Awesome, I saw that comment—thanks, and I’ll try to reply to it in more detail.
It looks like you’re not disputing the maths, but the legitimacy/meaningfulness of the simplified models of natural selection that I used? From a skim, the caveats you raised are mostly/all caveated in the original post too—though I think you may have missed the (less rigorous but more realistic!) second model at the end, which departs from the simple annealing process to a more involved population process.
I think even on this basis though, it’s going too far to claim that the best we can say is “they both do local optimization and involve randomness”! The steps are systematically pointed up/down the local fitness gradient, for one. And they’re based on a sample-based stochastic realisation for another.
I don’t want you to get the impression I’m asking for too much from this analogy. But the analogy is undeniably there. In fact, in those explainer videos Habryka linked, the particular evolution described is a near-match for my first model (in which, yes, it departs from natural genetic evolution in the same ways).

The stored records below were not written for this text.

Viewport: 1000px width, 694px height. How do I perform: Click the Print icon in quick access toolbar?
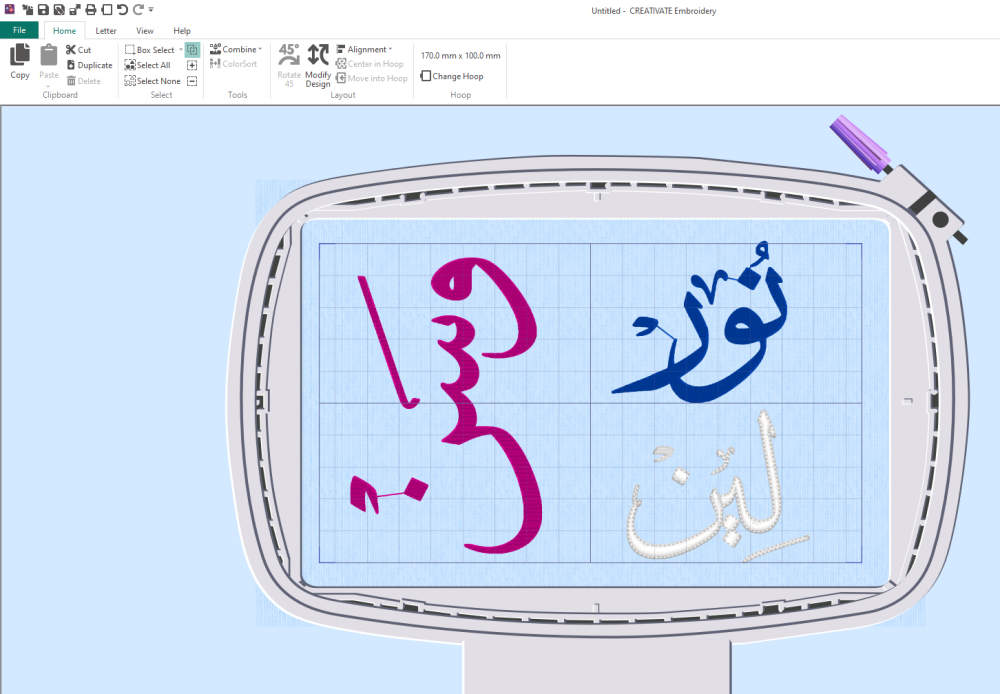point(91,10)
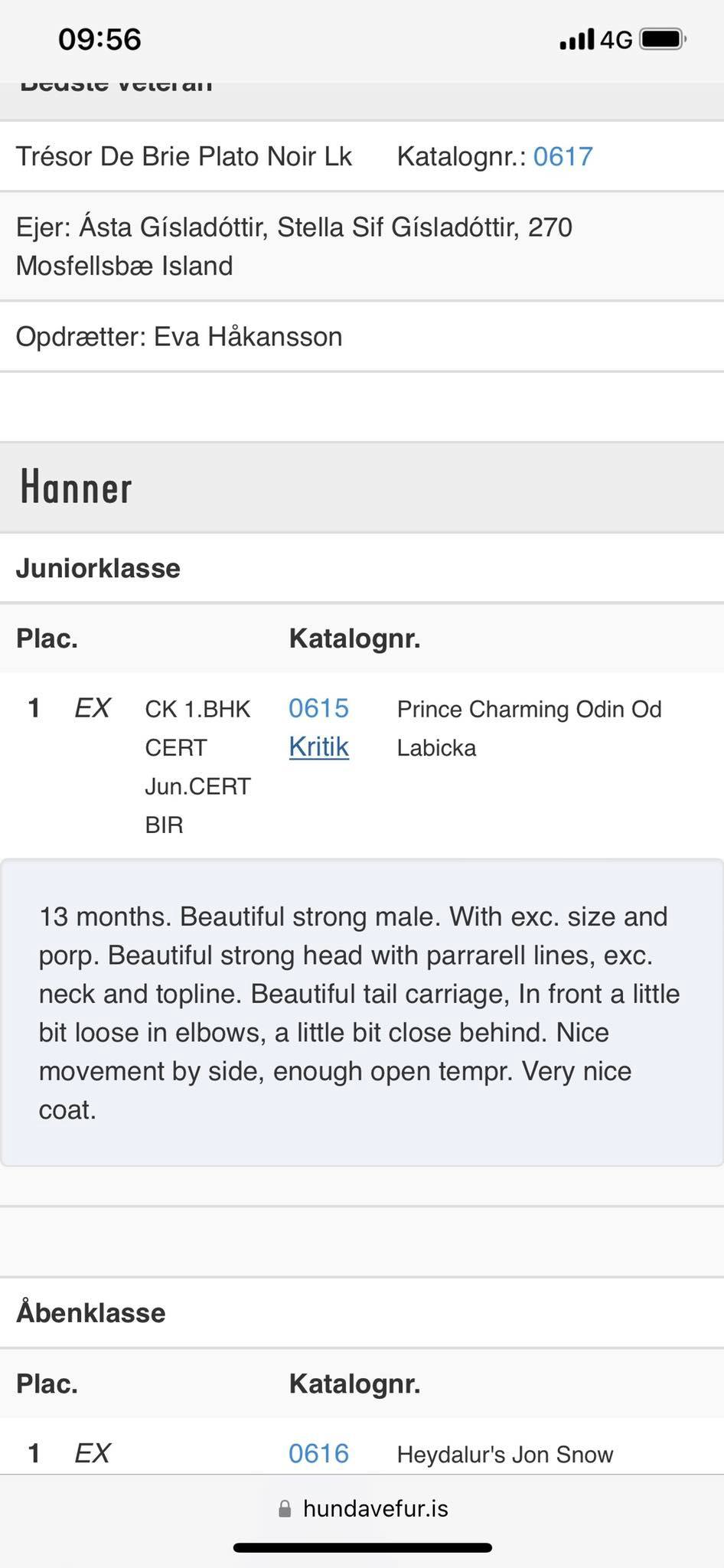The height and width of the screenshot is (1568, 724).
Task: Tap the 09:56 clock in status bar
Action: (x=99, y=39)
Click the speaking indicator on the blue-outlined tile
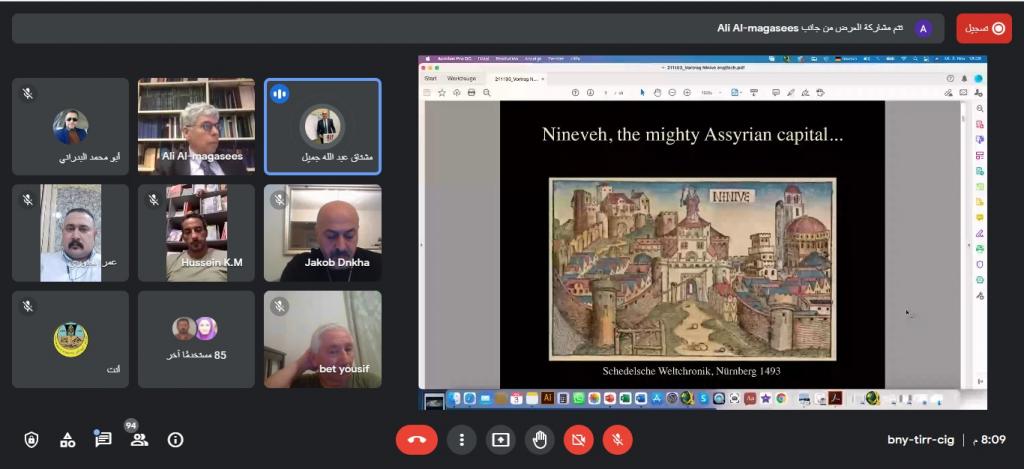 click(280, 93)
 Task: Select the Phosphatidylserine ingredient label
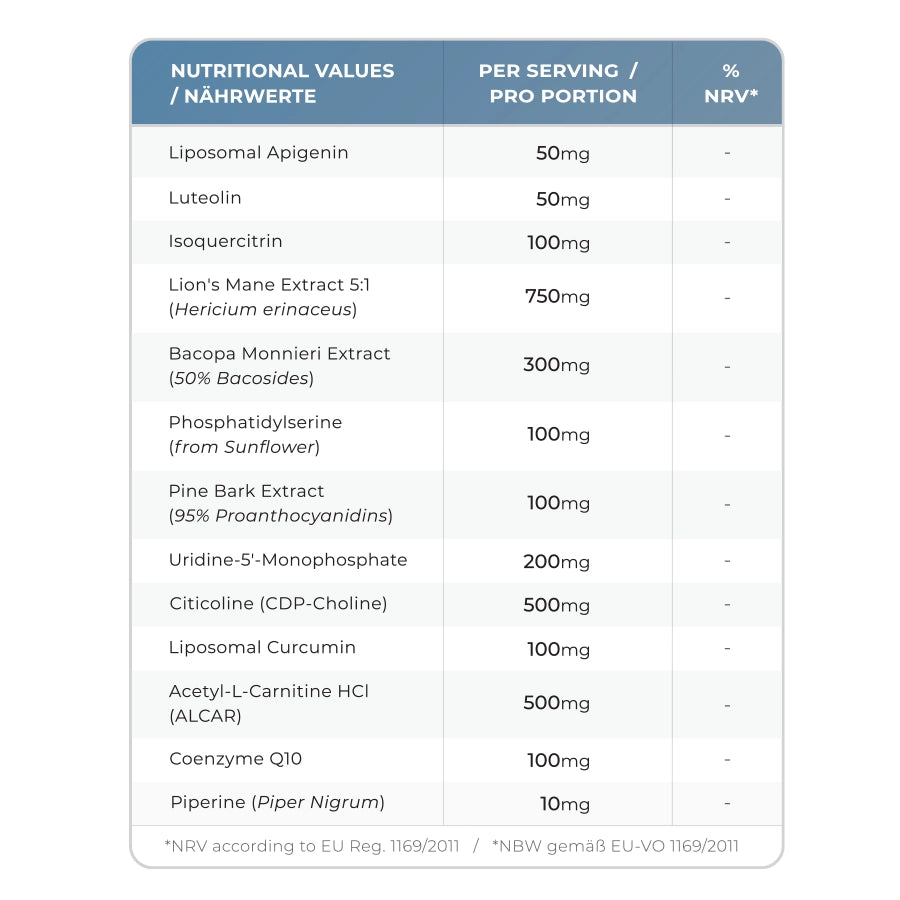point(258,423)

I’m disputing both. Re: math, the noise in your model isn’t distributed like SGD noise, and unlike SGD the the step size depends on the gradient norm. (I know you did mention the latter issue, but IMO it rules out calling this an “equivalence.”)
I did see your second proposal, but it was a mostly-verbal sketch that I found hard to follow, and which I don’t feel like I can trust without seeing a mathematical presentation.
(FWIW, if we have a population that’s “spread out” over some region of a high-dim NN loss landscape—even if it’s initially a small / infinitesimal region—I expect it to quickly split up into lots of disjoint “tendrils,” something like dye spreading in water. Consider what happens e.g. at saddle points. So the population will rapidly “speciate” and look like an ensemble of GD trajectories instead of just one.
If your model assumes by fiat that this can’t happen, I don’t think it’s relevant to training NNs with SGD.)
Wait, you think that a model which doesn’t speciate isn’t relevant to SGD? I’ll need help following, unless you meant something else. It seems like speciation is one of the places where natural evolutions distinguish themselves from gradient descent, but you seem to also be making this point?
In the second model, we retrieve non-speciation by allowing for crossover/horizontal transfer, and yes, essentially by fiat I rule out speciation (as a consequence of the ‘eventually-universal mixing’ assumption). In real natural selection, even with horizontal transfer, you get speciation, albeit rarely. It’s obviously a fascinating topic, but I think pretty irrelevant to this analogy.
For me, the step-size thing is interesting but essentially a minor detail. Any number of practical departures from pure SGD mess with the step size anyway (and with the gradient!) so this feels like asking for too much. Do we really think SGD vs momentum vs Adam vs … is relevant to the conclusions we want to draw? (Serious question; my best guess is ‘no’, but I hold that medium-lightly.)
(irrelevant nitpick by my preceding paragraph, but) FWIW vanilla SGD does depend on gradient norm. [ETA: I think I misunderstood exactly what you were saying by ‘step size depends on the gradient norm’, so I think we agree about the facts of SGD. But now think about the space including SGD, RMSProp, etc. The ‘depends on gradient norm’ piece which arises from my evolution model seems entirely at home in that family.]
On the distribution of noise, I’ll happily acknowledge that I didn’t show equivalence. I half expect that one could be eked out at a stretch, but I also think this is another minor and unimportant detail.